WHAT YOU NEED TO DO:
Every entry below is to be retyped exactly as it appears.

= Beginning of Section =

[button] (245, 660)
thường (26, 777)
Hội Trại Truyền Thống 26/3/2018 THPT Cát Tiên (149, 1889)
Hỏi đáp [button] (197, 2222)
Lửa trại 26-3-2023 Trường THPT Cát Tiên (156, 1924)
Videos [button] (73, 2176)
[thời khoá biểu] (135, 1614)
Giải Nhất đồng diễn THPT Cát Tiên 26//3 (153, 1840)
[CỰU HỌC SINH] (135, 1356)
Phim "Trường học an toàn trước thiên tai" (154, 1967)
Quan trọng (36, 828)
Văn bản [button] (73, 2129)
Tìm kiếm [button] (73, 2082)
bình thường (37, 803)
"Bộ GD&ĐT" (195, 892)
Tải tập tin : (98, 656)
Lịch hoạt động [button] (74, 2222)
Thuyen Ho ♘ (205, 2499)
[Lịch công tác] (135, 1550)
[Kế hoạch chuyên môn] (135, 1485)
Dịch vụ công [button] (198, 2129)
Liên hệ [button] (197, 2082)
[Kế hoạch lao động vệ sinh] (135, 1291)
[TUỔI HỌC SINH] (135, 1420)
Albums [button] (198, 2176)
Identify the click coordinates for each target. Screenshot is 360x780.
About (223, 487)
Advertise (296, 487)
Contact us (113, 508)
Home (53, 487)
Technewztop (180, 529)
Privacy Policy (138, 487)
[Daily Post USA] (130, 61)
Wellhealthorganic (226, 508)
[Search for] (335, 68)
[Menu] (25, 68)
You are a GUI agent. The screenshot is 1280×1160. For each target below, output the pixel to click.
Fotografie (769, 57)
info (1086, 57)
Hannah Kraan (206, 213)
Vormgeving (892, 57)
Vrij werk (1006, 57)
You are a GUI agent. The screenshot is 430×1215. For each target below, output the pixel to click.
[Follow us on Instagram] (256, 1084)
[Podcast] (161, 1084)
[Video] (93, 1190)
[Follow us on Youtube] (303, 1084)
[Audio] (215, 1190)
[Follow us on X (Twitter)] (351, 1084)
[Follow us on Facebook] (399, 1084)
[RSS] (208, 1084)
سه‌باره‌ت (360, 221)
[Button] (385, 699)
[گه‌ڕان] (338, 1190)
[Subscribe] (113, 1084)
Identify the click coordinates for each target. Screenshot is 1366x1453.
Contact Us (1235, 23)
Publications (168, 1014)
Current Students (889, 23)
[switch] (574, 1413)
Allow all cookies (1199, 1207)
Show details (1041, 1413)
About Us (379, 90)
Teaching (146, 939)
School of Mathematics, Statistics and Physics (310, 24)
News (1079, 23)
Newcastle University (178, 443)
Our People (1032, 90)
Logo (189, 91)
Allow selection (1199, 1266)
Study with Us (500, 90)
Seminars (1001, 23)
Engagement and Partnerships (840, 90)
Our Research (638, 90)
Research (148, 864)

= End of Section =

SOLUTION:
[button] (245, 660)
thường (26, 777)
Hội Trại Truyền Thống 26/3/2018 THPT Cát Tiên (149, 1889)
Hỏi đáp [button] (197, 2222)
Lửa trại 26-3-2023 Trường THPT Cát Tiên (156, 1924)
Videos [button] (73, 2176)
[thời khoá biểu] (135, 1614)
Giải Nhất đồng diễn THPT Cát Tiên 26//3 (153, 1840)
[CỰU HỌC SINH] (135, 1356)
Phim "Trường học an toàn trước thiên tai" (154, 1967)
Quan trọng (36, 828)
Văn bản [button] (73, 2129)
Tìm kiếm [button] (73, 2082)
bình thường (37, 803)
"Bộ GD&ĐT" (195, 892)
Tải tập tin : (98, 656)
Lịch hoạt động [button] (74, 2222)
Thuyen Ho ♘ (205, 2499)
[Lịch công tác] (135, 1550)
[Kế hoạch chuyên môn] (135, 1485)
Dịch vụ công [button] (198, 2129)
Liên hệ [button] (197, 2082)
[Kế hoạch lao động vệ sinh] (135, 1291)
[TUỔI HỌC SINH] (135, 1420)
Albums [button] (198, 2176)
Identify the click coordinates for each target. Screenshot is 360x780.
About (223, 487)
Advertise (296, 487)
Contact us (113, 508)
Home (53, 487)
Technewztop (180, 529)
Privacy Policy (138, 487)
[Daily Post USA] (130, 61)
Wellhealthorganic (226, 508)
[Search for] (335, 68)
[Menu] (25, 68)
You are a GUI agent. The screenshot is 1280×1160. For each target below, output the pixel to click.
Fotografie (769, 57)
info (1086, 57)
Hannah Kraan (206, 213)
Vormgeving (892, 57)
Vrij werk (1006, 57)
You are a GUI agent. The screenshot is 430×1215. For each target below, output the pixel to click.
[Follow us on Instagram] (256, 1084)
[Podcast] (161, 1084)
[Video] (93, 1190)
[Follow us on Youtube] (303, 1084)
[Audio] (215, 1190)
[Follow us on X (Twitter)] (351, 1084)
[Follow us on Facebook] (399, 1084)
[RSS] (208, 1084)
سه‌باره‌ت (360, 221)
[Button] (385, 699)
[گه‌ڕان] (338, 1190)
[Subscribe] (113, 1084)
Identify the click coordinates for each target. Screenshot is 1366x1453.
Contact Us (1235, 23)
Publications (168, 1014)
Current Students (889, 23)
[switch] (574, 1413)
Allow all cookies (1199, 1207)
Show details (1041, 1413)
About Us (379, 90)
Teaching (146, 939)
School of Mathematics, Statistics and Physics (310, 24)
News (1079, 23)
Newcastle University (178, 443)
Our People (1032, 90)
Logo (189, 91)
Allow selection (1199, 1266)
Study with Us (500, 90)
Seminars (1001, 23)
Engagement and Partnerships (840, 90)
Our Research (638, 90)
Research (148, 864)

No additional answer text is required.